The families of victims of Argentina's dictatorship have campaigned strongly for perpetrators to face justice

Two former Ford executives are facing court, accused of helping Argentina's military kidnap and torture workers during the 1976-1983 dictatorship. The case sheds light on the company's alleged collusion with the junta.

The families of victims of Argentina's dictatorship have campaigned strongly for perpetrators to face justice

Former Ford factory director Pedro Muller and ex-security manager Hector Francisco Jesus Sibilla were due to appear in the San Martin Federal Criminal Court, just outside Buenos Aires, on Tuesday, Argentina's Telam press agency reported.

The men are accused of conspiring with security forces to target union workers at Ford's suburban factory north of the Argentine capital in 1976.

According to the prosecution, they provided names, ID numbers, pictures and home addresses to military officials who then abducted 24 factory employees and union members. The victims were allegedly subjected to hours of torture, electric shocks and interrogation on the factory premises in the suburb of General Pacheco before being hauled off to military prisons.

About 5,000 people worked at the Ford factory in northern Buenos Aires during the military dictatorship

Two other prominent Ford officials will be absent from the court: human resources chief Guillermo Galarraga died last year at the age of 93 and then president of Ford Motors Argentina Nicolas Enrique Courard died in 1989.

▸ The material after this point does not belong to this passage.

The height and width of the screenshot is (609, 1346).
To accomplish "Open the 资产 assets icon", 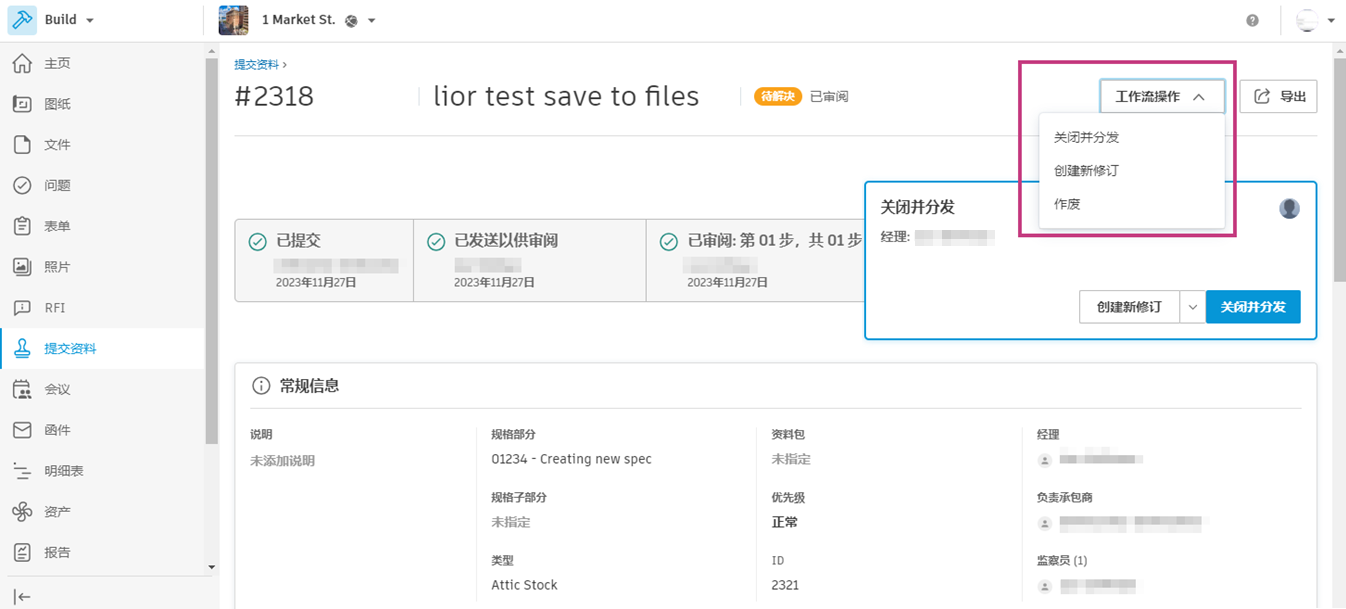I will (22, 512).
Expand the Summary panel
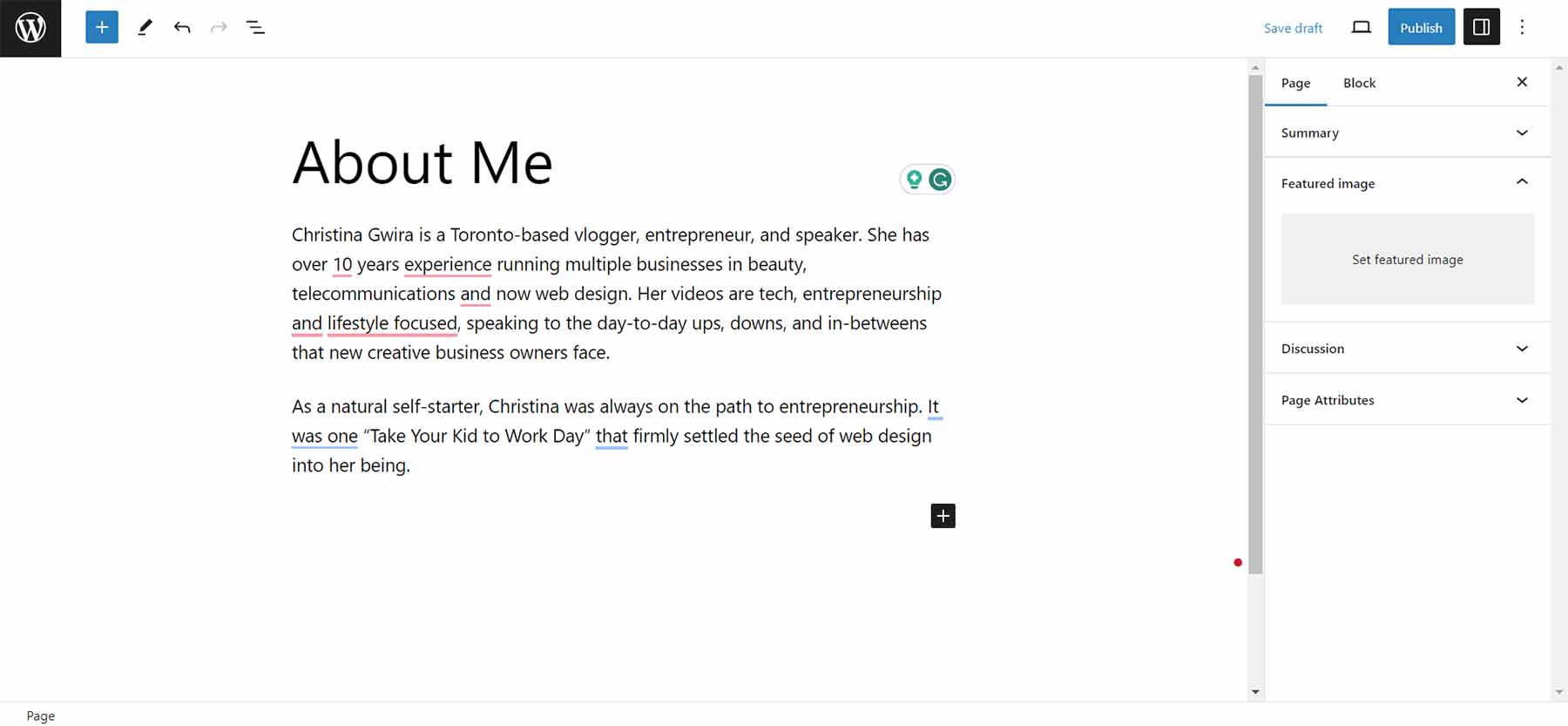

Also on trial Tuesday is the head of the Argentine army's fourth battalion, Santiago Omar Riveros, 94, who faces fresh charges of unlawful search, deprivation of liberty and torture, among other offenses. He is already serving multiple life sentences for crimes against humanity.

Thousands disappeared or were killed under the dictatorship of Jorge Rafael Videla and his military colleagues

Colluding with the dictatorship

Muller, 85, and Sibilla, 91 are accused of aiding the military to carry out these crimes — by allegedly identifying union workers, letting security forces use Ford premises for torture, and providing cars for transporting prisoners to police stations.

The court's indictment detailed a meeting around the time of the March 24, 1976 coup in which the factory's union leaders were allegedly told to "forget any kind of labor complaints" and all their problems would go away. Between the day of the coup and August of that year, two dozen Ford workers, including union leader Juan Carlos Amoroso, were arrested and taken away.

Plaintiff Carlos Propoato, 69, who worked at the factory from 1970 to 1976, told Agence France Press he was kidnapped and had his jaw broken.

"They tortured me from 11 o'clock in the morning to 11 at night — there were beatings, electric shocks," he recalls. "What was my crime? Fighting for workers rights."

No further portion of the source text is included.